The simple of mission of this place is to give you a time and a place and a community where you can be introduced to the most Sacred Mysteries of all, that you might become acutely more aware that life is worth living, and that there is so much beauty in being human, and that this beauty will help you learn to seek the good; and that, as I have said so many times, you would move from choosing the good because you are afraid of the consequences of being bad to choosing good because you love what is good. “May you love what is good and become what you love.”

Having been formed in this way, having tasted this fruit and having seen a glimpse of this vision, you are called to go where God is calling you: always higher, always deeper; further up, and further in. You are set free from the shackles of this place, as Paul was in the first reading, not to run whimsically and without vision through the passage of time, but to go out and strong and to bear witness to what you have learned, and to the One whom you have come to know.

Fr. Cristoforo again:

Let us begin a new life from the first moments of this journey, from the first steps we take along this road – a new life which shall be all charity. Let those of us who have got back all their strength give a brotherly arm to the weak! Let the young help the old! … And as your charity cancels our your sins, so it will soften your own grief.” (667)

Dear Class of 2023,

I ask you now to pray for us, your teachers and staff and families and friends. I am always moved by the way Fr. Cristoforo finishes his speech to those preparing to leave and live a new life:

I speak both for myself and for all my companions, who without any merit of our own have been chosen for the high honor of serving Christ by serving you, and I beg your forgiveness most humbly if we have failed in so great a mission. If idleness or rebellion of the flesh have made us inattentive to your needs, or slow to come to your call;…if our human frailty has led us into any action that has been of scandal to you – forgive us! And so may God forgive you all your debts, and bless you.”

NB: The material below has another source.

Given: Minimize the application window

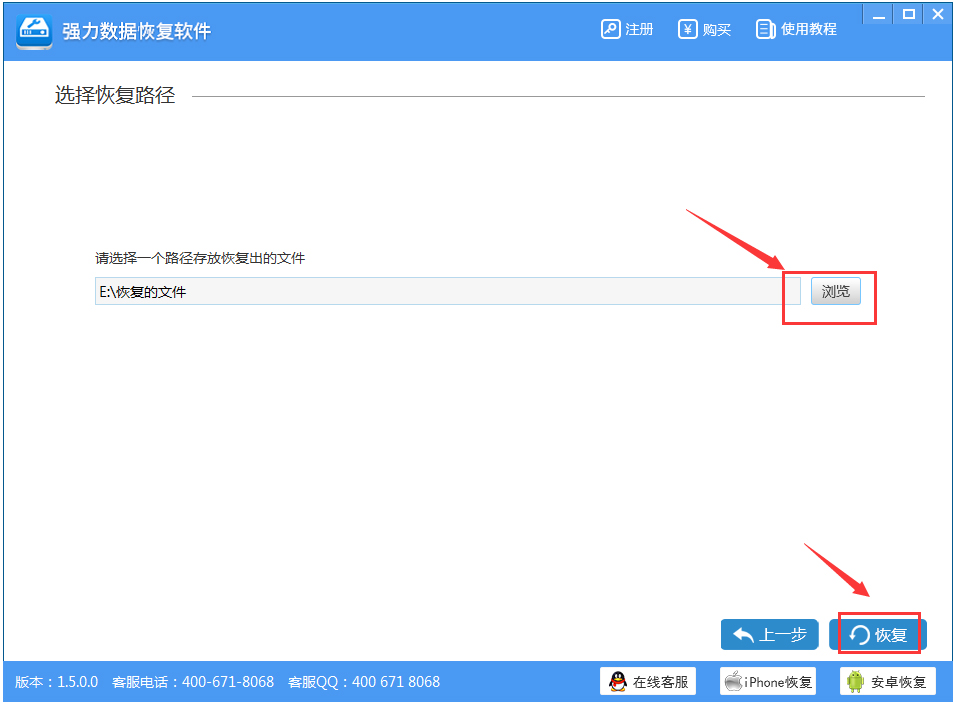Looking at the screenshot, I should pos(878,14).
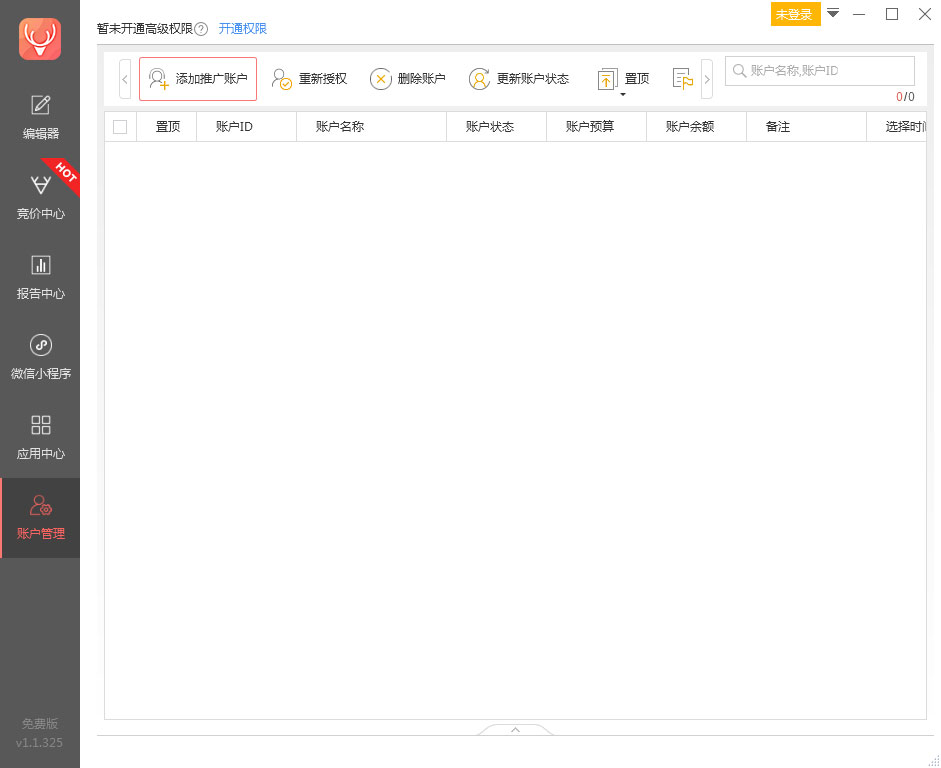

I know that I speak for each of your teachers when I echo those marvelous words of Jesus in the Gospel tonight: “Father, they are your gift to me.” Being a priest is a gift, being your teacher is a gift, being your brother on this strange and varied pilgrim way is a gift.

Being your mom is a gift. Being your dad is a gift. Being your friend is a gift. Being your sibling is a gift. Being able to know you, and to help you grow is a gift. And I hope that you can look at us and say, somehow and maybe from a very deep place, that because you have been here and because you have known us, you too have been given a great gift.

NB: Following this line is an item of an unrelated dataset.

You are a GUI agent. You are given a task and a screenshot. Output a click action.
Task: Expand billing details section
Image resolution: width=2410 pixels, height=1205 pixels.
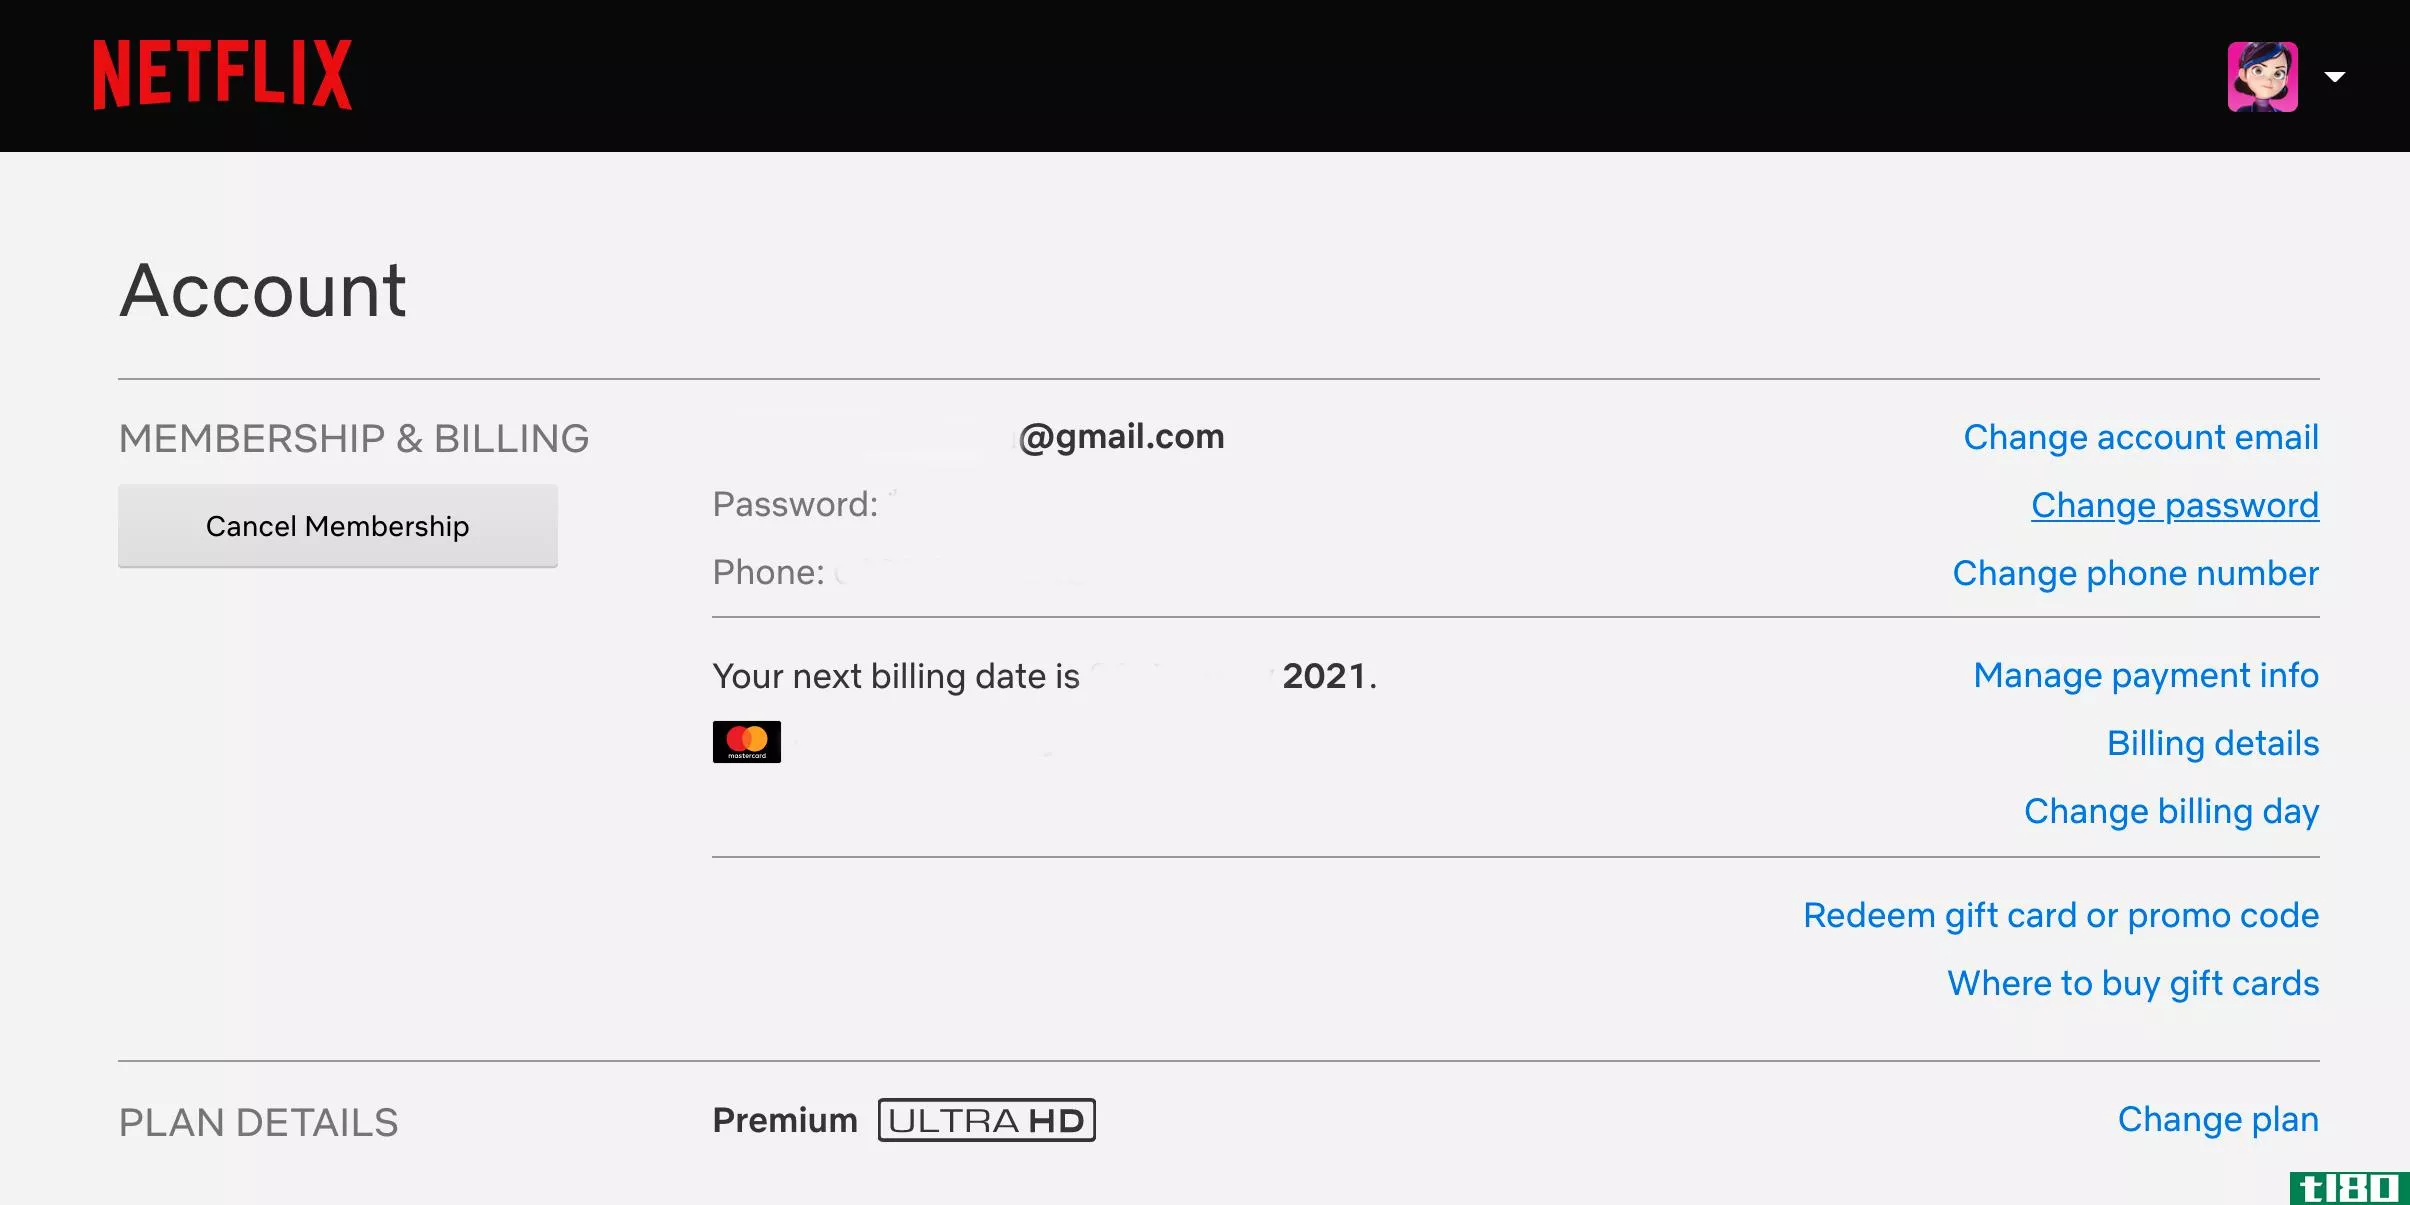pos(2213,742)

So go out and bear witness. Be brave in your vocations, be steadfast in your prayer, be truthful in your relationships, and be kind to all (especially to your mom).

And be grateful.

Let me leave you with the words Manzoni uses to end The Betrothed, probably my very favorite ending of any novel I’ve ever read:

After a long debate, and much heart-searching they came to the conclusion that troubles very often come because we have asked for them; but that the most prudent and innocent of conduct is not necessarily enough to keep them away; also that when they come, through our fault or otherwise, trust in God goes far to take away their sting, and makes them useful preparation for a better life.

This conclusion may have been reached by humble folk, but we find it so just, that we have decided to place it here, as the very essence of our story.

If the story has given you any pleasure, think kindly of the man who wrote it….But if on the other hand we have only succeeded in boring you, please believe that we did not do so on purpose.